Un joueur de Pohnpei avec leur premier jeu de maillot.
Un joueur de Pohnpei avec leur premier jeu de maillot. / ©Paul Watson

Un travail vertueux, dont aurait dû plus amplement bénéficier la sélection nationale de Micronésie, fondée en 1999, et regroupant les quatre États constituant l'archipel : Yap, Chuuk, Kosrae et évidemment Pohnpei.

46-0, 38-0, 30-0

​En réalité, le niveau de jeu affiché par l'archipel océanien est digne d'une équipe de D4 du fin fond du Finistère, au lendemain d'une soirée fortement arrosée.

Cantonnée aux matchs amicaux, la sélection est, depuis le passage de Watson et Conrad, conviée à de nombreux tournois, dont les Jeux du Pacifique, où la Micronésie va tristement écrire l'histoire un 7 juillet 2015.

Ce jour-là, la Micronésie concède un cinglant 46-0 face au terrible Vanuatu, aujourd'hui 166ème nation au classement FIFA. Une troisième défaite sur un score de rugby, après les humiliations subies face à Tahiti (30-0) et aux Fidji (38-0) en phase de poules. 114 buts en trois matchs. Le constat est amer et fait regrettablement le tour des médias.

"C'est frustrant, car évidemment c'est difficile de sélectionner les meilleurs joueurs de l'archipel. En l'occurrence, l'entraîneur venait de Yap et a amené avec lui principalement des jeunes joueurs de son île et un seul joueur qui était avec nous à Pohnpei, précise Watson. C'était une erreur à mon sens (de les envoyer aux Jeux du Pacifique, NDLR), car l'expérience fut traumatisante."

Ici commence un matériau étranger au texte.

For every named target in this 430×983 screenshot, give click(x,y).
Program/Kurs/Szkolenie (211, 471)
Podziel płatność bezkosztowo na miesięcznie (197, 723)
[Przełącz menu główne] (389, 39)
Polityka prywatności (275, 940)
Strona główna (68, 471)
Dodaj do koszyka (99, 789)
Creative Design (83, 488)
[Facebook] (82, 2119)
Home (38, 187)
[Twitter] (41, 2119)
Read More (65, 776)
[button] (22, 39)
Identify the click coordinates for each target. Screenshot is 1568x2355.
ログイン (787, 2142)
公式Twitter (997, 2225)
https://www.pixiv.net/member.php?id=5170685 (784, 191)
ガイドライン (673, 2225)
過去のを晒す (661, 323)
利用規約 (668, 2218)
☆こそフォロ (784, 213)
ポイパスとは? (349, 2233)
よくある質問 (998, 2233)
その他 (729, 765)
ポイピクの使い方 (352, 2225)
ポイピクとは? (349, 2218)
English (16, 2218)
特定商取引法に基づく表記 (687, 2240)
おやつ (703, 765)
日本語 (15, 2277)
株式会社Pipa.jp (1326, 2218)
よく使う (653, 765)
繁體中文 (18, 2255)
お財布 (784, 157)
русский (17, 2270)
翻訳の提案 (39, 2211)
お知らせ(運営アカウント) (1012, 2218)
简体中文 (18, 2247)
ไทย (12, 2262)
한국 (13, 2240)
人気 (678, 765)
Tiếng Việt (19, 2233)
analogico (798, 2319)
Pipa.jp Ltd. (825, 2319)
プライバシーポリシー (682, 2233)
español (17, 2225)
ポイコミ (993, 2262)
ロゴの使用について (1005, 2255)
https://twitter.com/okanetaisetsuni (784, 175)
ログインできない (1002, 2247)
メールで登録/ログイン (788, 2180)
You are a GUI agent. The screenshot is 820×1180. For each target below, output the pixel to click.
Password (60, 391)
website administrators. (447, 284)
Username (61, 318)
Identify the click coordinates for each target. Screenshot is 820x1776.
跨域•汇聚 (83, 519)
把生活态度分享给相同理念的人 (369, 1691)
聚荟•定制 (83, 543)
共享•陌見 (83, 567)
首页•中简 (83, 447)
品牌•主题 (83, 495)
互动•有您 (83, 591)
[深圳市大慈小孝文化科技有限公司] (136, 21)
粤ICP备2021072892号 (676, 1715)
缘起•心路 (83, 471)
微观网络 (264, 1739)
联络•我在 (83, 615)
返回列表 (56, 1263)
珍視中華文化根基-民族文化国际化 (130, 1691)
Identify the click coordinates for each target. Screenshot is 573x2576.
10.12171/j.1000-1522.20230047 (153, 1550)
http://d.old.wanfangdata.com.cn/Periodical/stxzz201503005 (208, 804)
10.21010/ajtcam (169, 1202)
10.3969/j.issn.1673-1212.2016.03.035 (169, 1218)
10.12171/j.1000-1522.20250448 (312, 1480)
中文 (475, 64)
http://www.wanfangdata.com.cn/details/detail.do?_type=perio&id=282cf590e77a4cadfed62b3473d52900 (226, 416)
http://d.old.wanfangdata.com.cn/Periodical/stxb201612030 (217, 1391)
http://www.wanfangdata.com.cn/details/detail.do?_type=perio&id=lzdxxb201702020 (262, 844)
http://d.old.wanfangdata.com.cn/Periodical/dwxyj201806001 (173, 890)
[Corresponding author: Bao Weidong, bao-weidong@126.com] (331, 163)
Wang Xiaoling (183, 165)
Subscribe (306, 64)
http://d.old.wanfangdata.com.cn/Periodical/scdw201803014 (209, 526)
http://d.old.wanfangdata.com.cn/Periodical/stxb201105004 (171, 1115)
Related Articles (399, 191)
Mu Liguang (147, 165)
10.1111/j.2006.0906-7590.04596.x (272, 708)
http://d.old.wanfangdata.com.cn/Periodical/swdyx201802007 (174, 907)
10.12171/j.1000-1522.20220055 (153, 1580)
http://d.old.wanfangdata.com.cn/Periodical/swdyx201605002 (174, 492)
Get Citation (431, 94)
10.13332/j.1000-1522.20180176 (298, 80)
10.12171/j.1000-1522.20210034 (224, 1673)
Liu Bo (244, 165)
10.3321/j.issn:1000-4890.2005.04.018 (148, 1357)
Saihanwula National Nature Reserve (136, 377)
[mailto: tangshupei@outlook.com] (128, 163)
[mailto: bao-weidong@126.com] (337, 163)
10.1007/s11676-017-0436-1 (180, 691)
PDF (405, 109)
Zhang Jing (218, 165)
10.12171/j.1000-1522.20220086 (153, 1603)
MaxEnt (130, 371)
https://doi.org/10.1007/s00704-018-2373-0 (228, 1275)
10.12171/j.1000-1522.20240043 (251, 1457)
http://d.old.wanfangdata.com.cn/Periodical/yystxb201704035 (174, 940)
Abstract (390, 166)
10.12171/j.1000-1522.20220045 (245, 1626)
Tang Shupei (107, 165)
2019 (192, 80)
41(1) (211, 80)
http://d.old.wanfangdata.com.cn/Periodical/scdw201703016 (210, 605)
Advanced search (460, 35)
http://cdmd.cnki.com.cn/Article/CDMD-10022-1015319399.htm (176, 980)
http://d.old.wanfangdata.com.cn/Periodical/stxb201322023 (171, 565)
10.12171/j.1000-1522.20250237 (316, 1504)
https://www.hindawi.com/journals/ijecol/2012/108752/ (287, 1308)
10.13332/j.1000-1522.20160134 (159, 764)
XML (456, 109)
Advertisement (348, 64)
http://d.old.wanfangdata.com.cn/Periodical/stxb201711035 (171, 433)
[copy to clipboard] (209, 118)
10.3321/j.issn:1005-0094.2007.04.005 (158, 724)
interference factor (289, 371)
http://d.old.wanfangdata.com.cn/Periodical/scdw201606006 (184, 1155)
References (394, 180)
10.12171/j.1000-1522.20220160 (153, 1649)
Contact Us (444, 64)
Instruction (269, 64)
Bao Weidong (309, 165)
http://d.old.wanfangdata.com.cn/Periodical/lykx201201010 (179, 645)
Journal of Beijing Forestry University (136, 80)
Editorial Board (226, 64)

Malgré ces raclées, la Micronésie espère toujours être reconnue par la FIFA. Un combat qu'a longuement mené Paul Watson. En vain...

"Quand je suis parti (en 2010), je pensais réellement, et peut-être naïvement, que la Fédération était sur la bonne voie et qu'on avait rempli notre mission.... Dix ans plus tard, on en est toujours au même stade", déplore-t-il.

Peu importe, le Pohnpei de Paul Watson et la sélection du petit archipel de 100.000 habitants sont peut-être ce qui se rapprochent le plus du modèle de Pierre de Coubertin : "L'important, c'est de participer"

Paul Watson promulguant ses conseils à ses joueurs de Pohnpei.
Paul Watson promulguant ses conseils à ses joueurs de Pohnpei. / ©Paul Watson

Après un nouveau projet en Mongolie, l'Anglais poursuit toujours son aventure dans les contrées lointaines du football. Prochain objectif : organiser un tournoi dans les camps de réfugiés Rohingya.

La mythologie du football fait la part belle aux héros, laissant dans l'ombre les vaincus. À son échelle, Paul Watson réussit pourtant l'exploit de mettre en lumière le football véritable. Celui alimenté par la passion et non par des sommes d'argent toujours plus mirobolantes.